|
|
|
|
|
by brudgers
4420 days ago
|
|
Data gone Wrong Did they start hanging out with the bad kids, take up cigarettes, drinking, gambling only to progress to crack and burglaries one of which ended with our Data shooting a home owner who returned unexpectedly? I guess I don't understand what data is. I always thought it was a set of values. And I always thought that the problem when using data was in the interpretation, and that a prudent consumer of data would always be careful to distinguish between a random sample and self-selecting sample when drawing conclusions, and then would only state conclusions couched in the language of statistical inference. Leaving aside the question of why I should give a fuck about this supposed outrage, why does the author expect there to be a strong correlation between movie quality and the ratings on a website devoted to providing entertainment by having users rate movies? When The Matrix is purported to be better a better movie than Lawrence of Arabia, the problems of interpretation are systemic. |
|
I thought it was indicative of a larger trend where crowdsourced data are used to illustrate a point. Like the Google flu trends articles, which have gone around HN at least twice, once when they were successful (https://news.ycombinator.com/item?id=5040204) and once when they were critiqued (e.g., https://news.ycombinator.com/item?id=7455307).

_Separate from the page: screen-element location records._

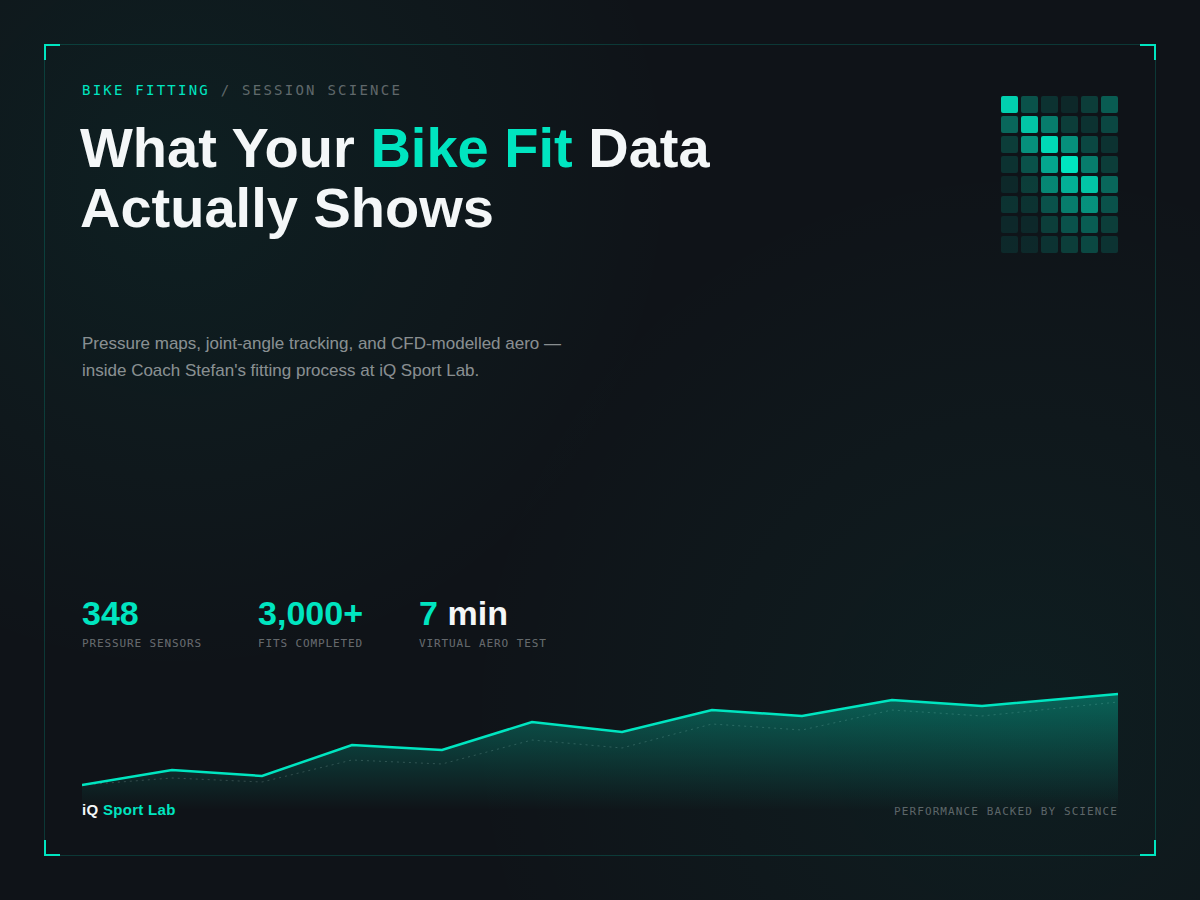Click the 3,000+ statistic number

(310, 613)
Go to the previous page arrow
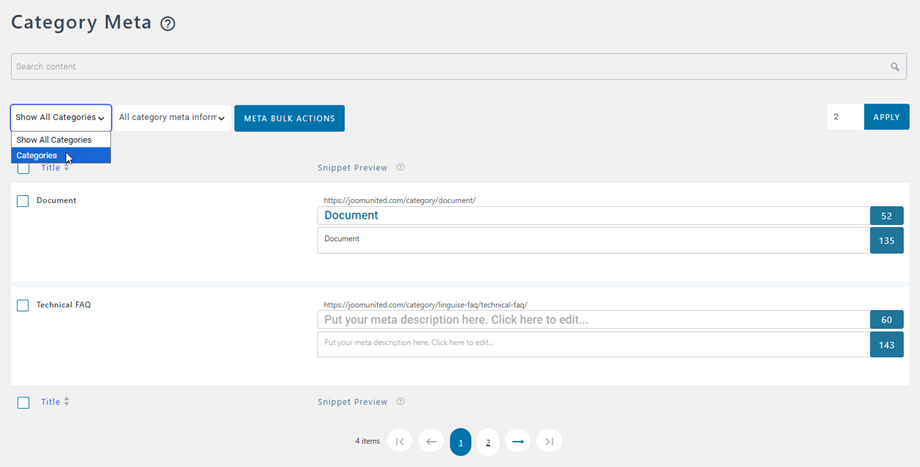 [431, 441]
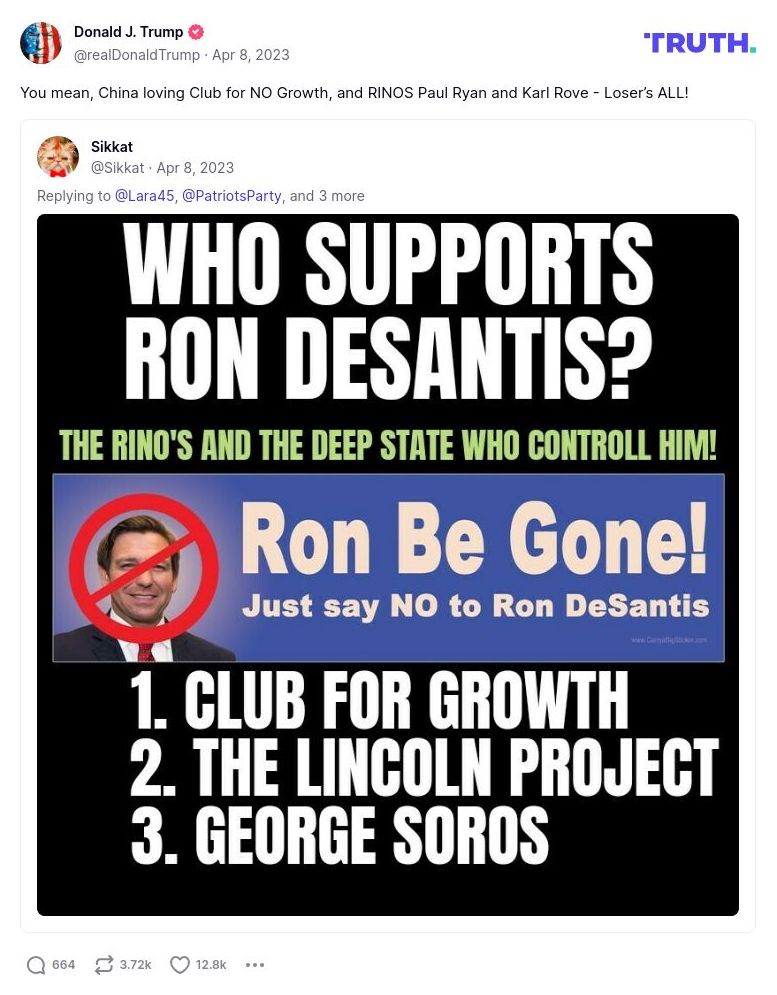Screen dimensions: 777x995
Task: Like the post with the heart icon
Action: pyautogui.click(x=180, y=965)
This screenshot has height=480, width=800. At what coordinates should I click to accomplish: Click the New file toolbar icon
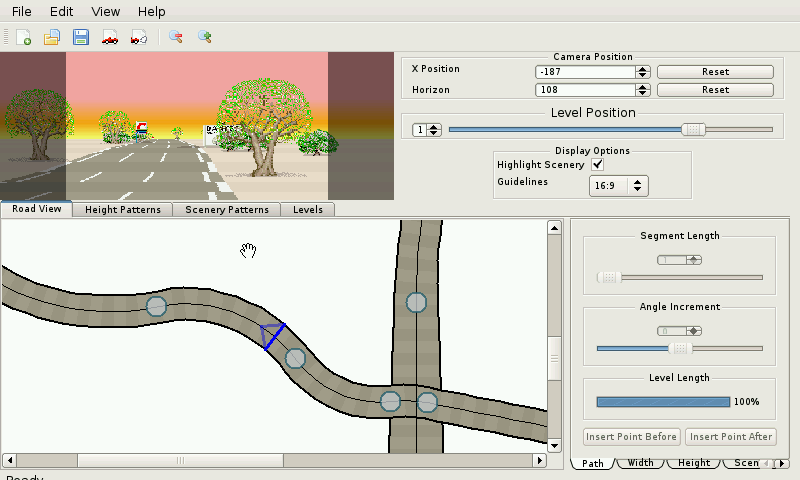pos(24,37)
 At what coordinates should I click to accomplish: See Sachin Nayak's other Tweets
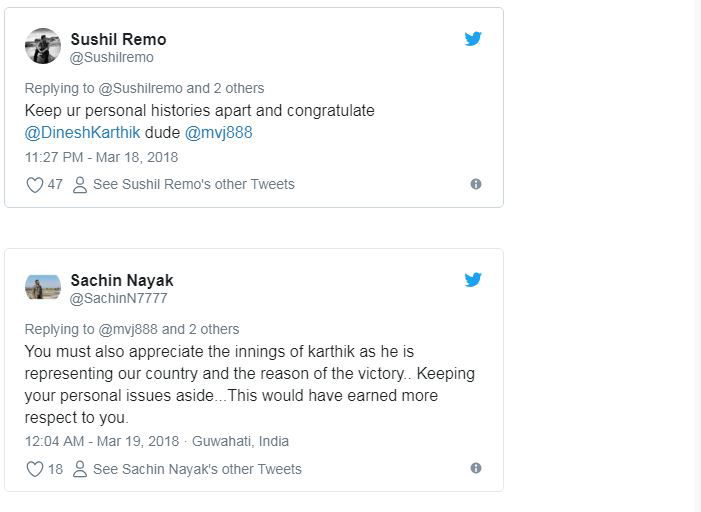197,469
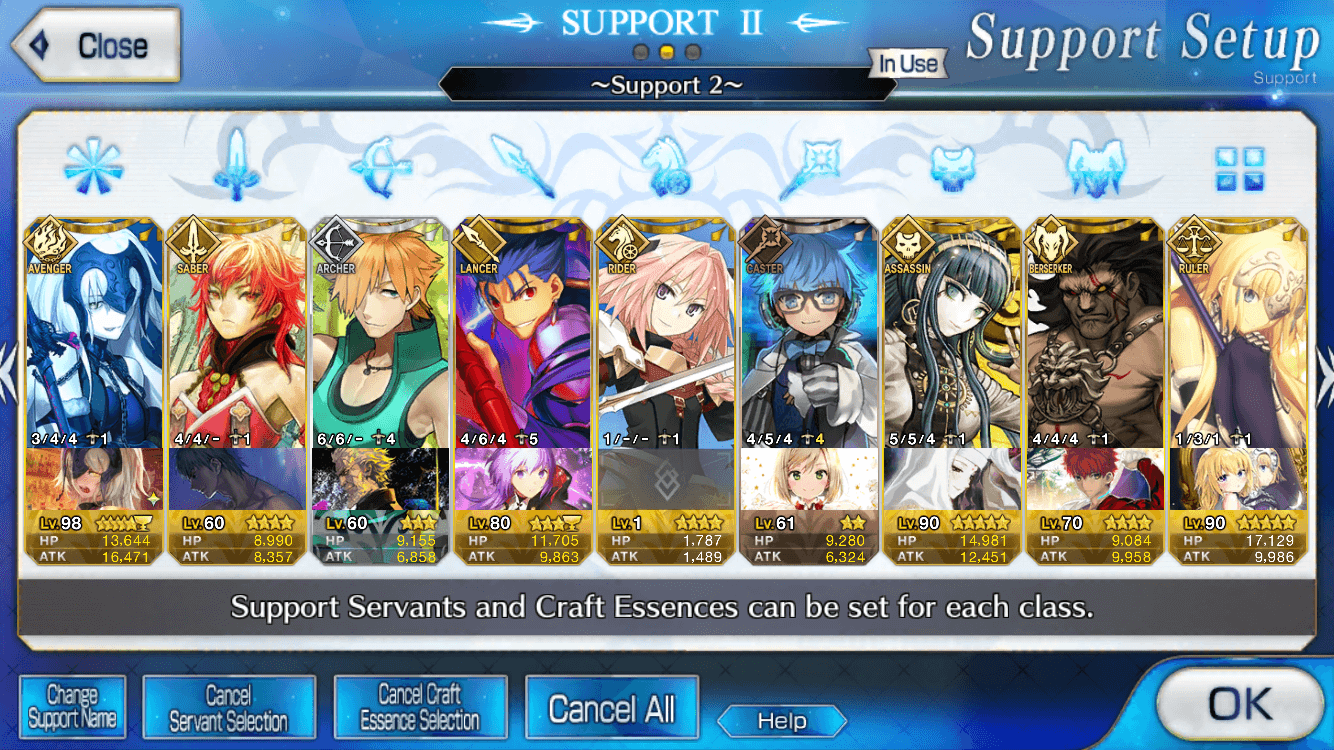Select the Rider class horse icon

tap(664, 166)
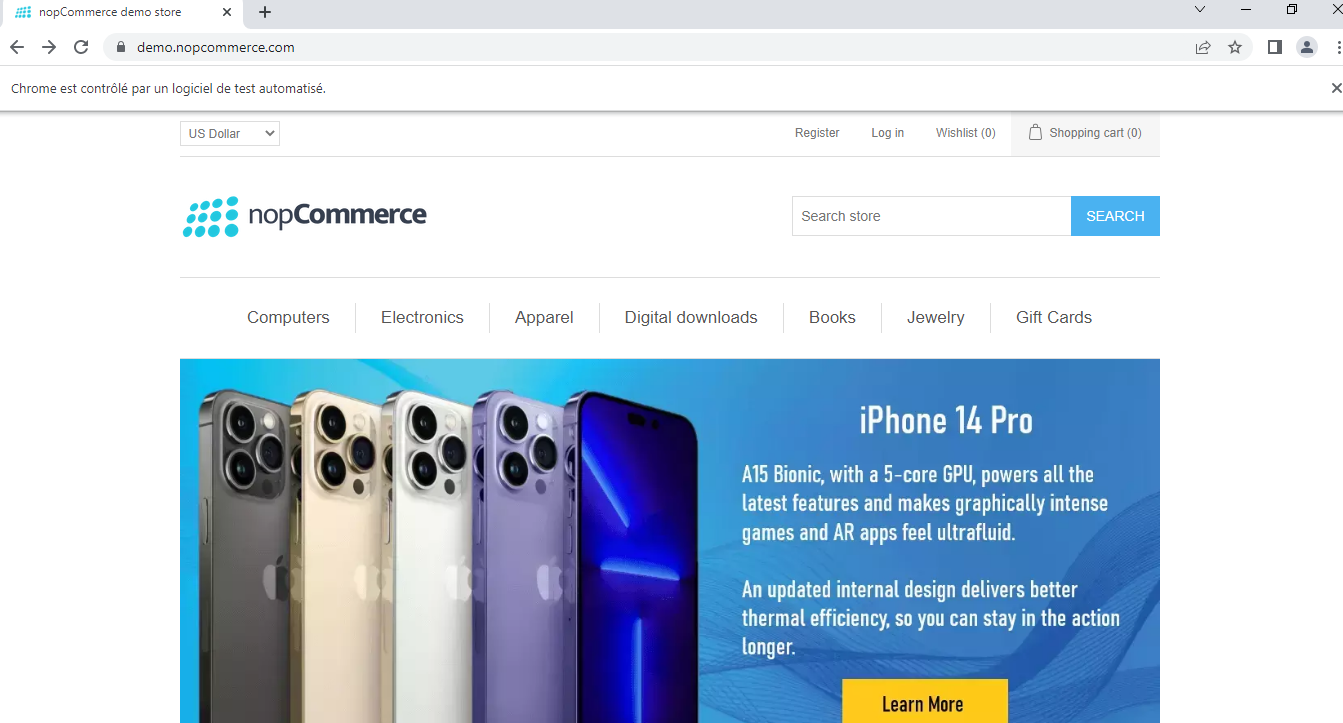The width and height of the screenshot is (1343, 723).
Task: Bookmark this page with the star icon
Action: pos(1235,47)
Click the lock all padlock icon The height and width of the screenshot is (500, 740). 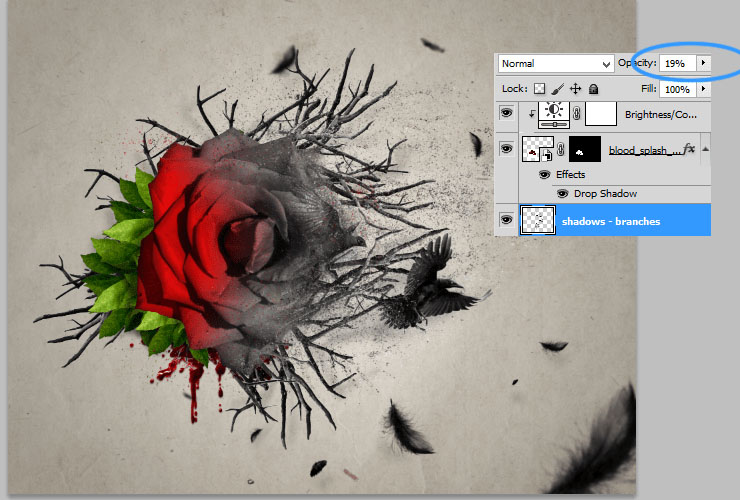tap(593, 89)
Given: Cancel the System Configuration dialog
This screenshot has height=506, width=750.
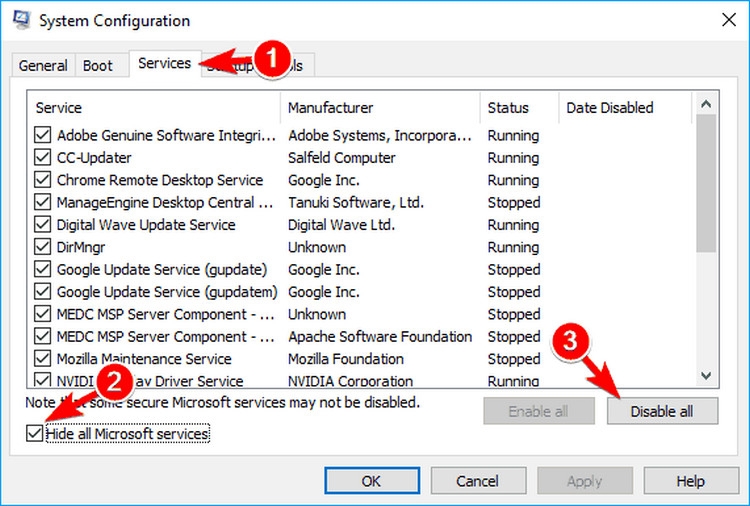Looking at the screenshot, I should coord(477,481).
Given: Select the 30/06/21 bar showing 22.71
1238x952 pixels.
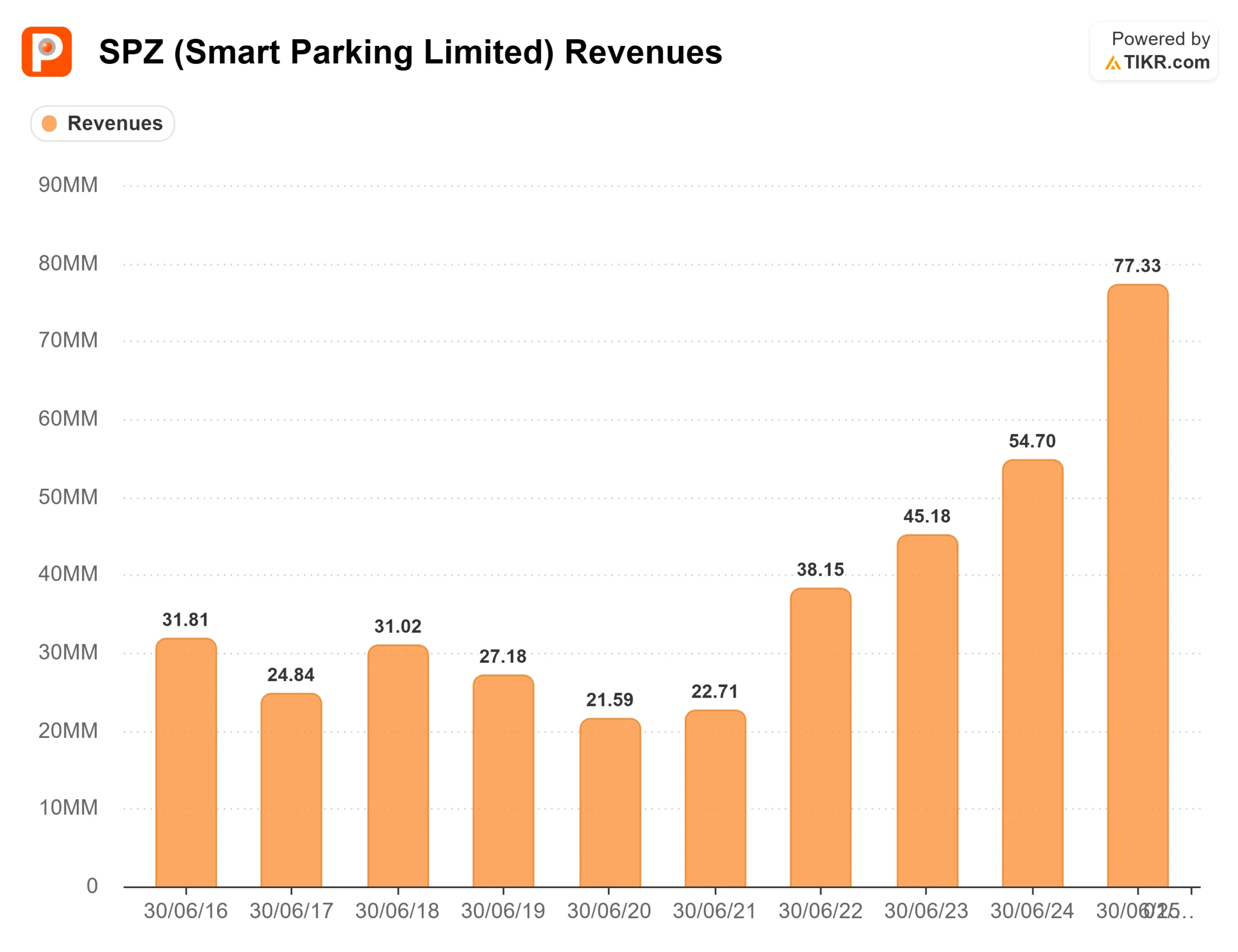Looking at the screenshot, I should click(x=715, y=798).
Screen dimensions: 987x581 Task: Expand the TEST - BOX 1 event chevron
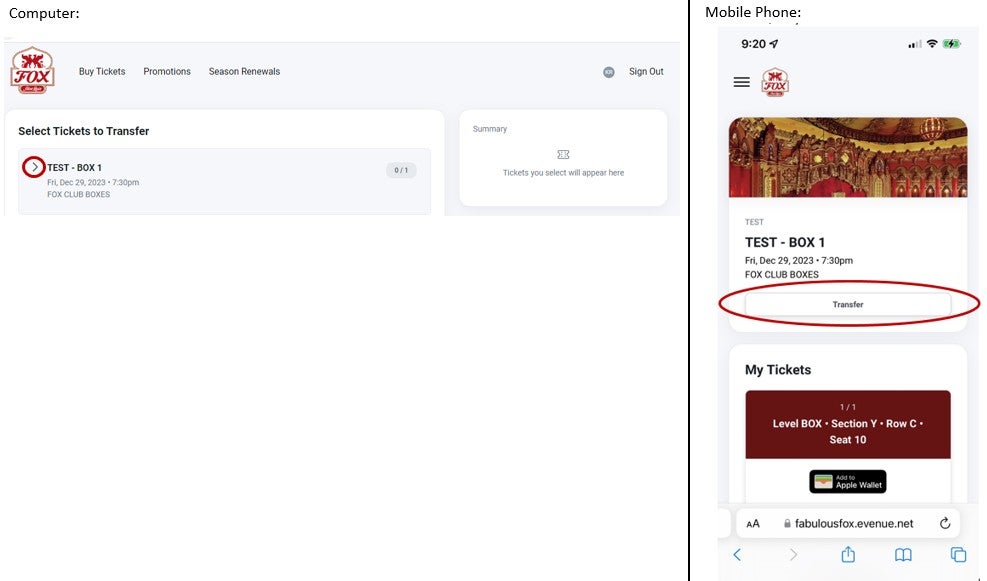click(35, 167)
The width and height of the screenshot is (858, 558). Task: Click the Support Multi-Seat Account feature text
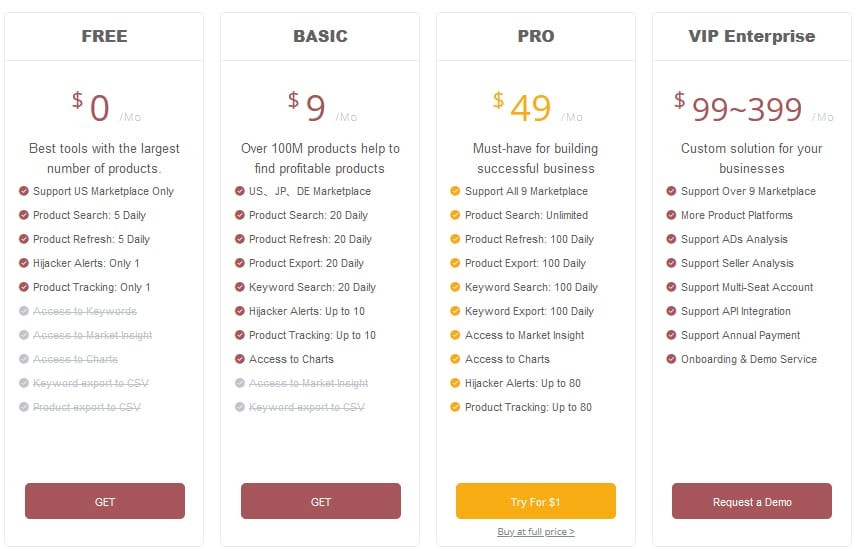click(747, 287)
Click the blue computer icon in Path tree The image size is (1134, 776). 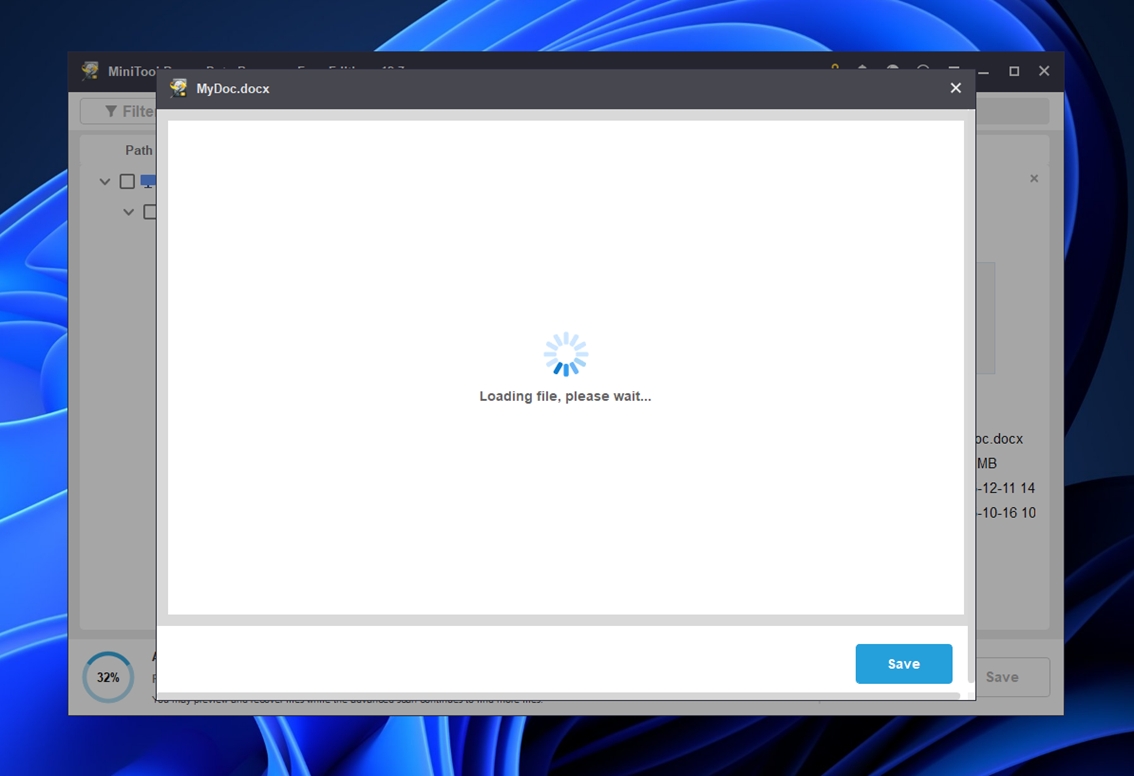pos(148,181)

I work a lot with sampled data, and I have found that sampling issues can be some of the most difficult to appreciate and to quantify -- even for experts.
I guess it comes down to sampling from one distribution, P(x), when the situation you really care about samples according to a different distribution P'(x). If P is far from P', your conclusions from P can be arbitrarily bad. If you have an adversary moving P around deliberately, as here, it's even worse.